Evaluating prediction models in Azure ML  studio is always a must thing to do. But when your experiment consists of multiple models and you want to compare all at the same time, it might get a bit tricky.

Presume, we have a regression type of a problem and my experiment consists of three models.


After running the experiment, in order to check the scores of evaluation for each models, you need to check for each model separately.  And each time, the result is as following:


At this point we can use couple of ways to compare the models.

  1. By adding “Add rows” module two times one after another
  2. Merging results of two models into one “Evaluate model” module or
  3. Adding “Execute R script” module and “Add rows” module for cleaner output

By far the best is the third approach, because we manually add the labels into results knowing which model perform best.

When merging results of two models into one “Evaluate model” module, like shown on the diagram,


the main problem are the labels;


Intuitively, the logical order can be applied, but it does not mean, it will always be preserved. Moreover, when adding the the third model into the “Evaluate model” module, it can not be done – only two models can be compared. Therefore, “Add rows” module must be used.

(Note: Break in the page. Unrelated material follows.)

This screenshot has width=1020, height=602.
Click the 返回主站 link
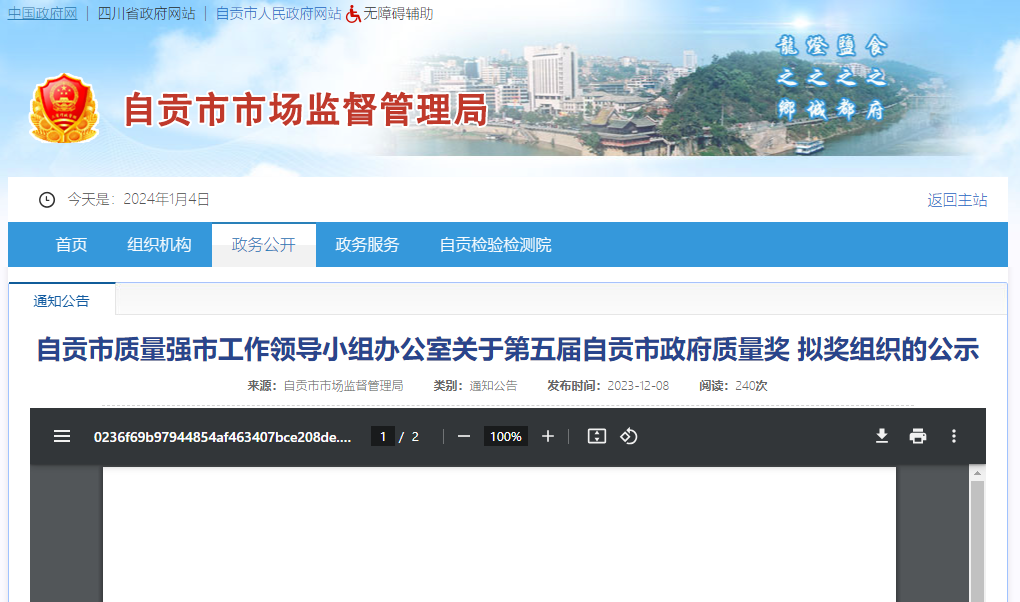point(956,199)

So the experiment will look something like this:


Again the “Add Rows” module does not offer any ability to expose the model name and only some logical order can be applied when determining which result row correspond to which model.


In order to avoid confusion over labels of models (imagine having 20 models and you want to compare each one of them; and each of them is different not by the model name but by a particular parameter setting), we add “Execute R  script” module. Finalized experiment will look like:


With both modules “Execute R Script” and “Add Rows” creating the best final results with labels and models description.


Populating “Execute R Script” module with following R Code:

dataset1 <- maml.mapInputPort(1) # class: data.frame
data.set <- data.frame(Algorithm='Bayesian Linear Regression')
data.set <- cbind(data.set, dataset1[2:6])

Returned dataset can be build up to the data scientist.  It might also happen that not all algorithms return same metrics for evaluating the model. For example: “Bayesian Linear regression” model will return Negative Log likelihood where as “Linear regression” will not return this metrics. So when using R Script for output, please note that all merged datasets must have same number of columns with same names (more importantly, all consists of same metrics!).

After finally running the experiment, we get the following export:


And this is how the export of model comparison should be done. and now you don’t have to worry about mixing the names and models.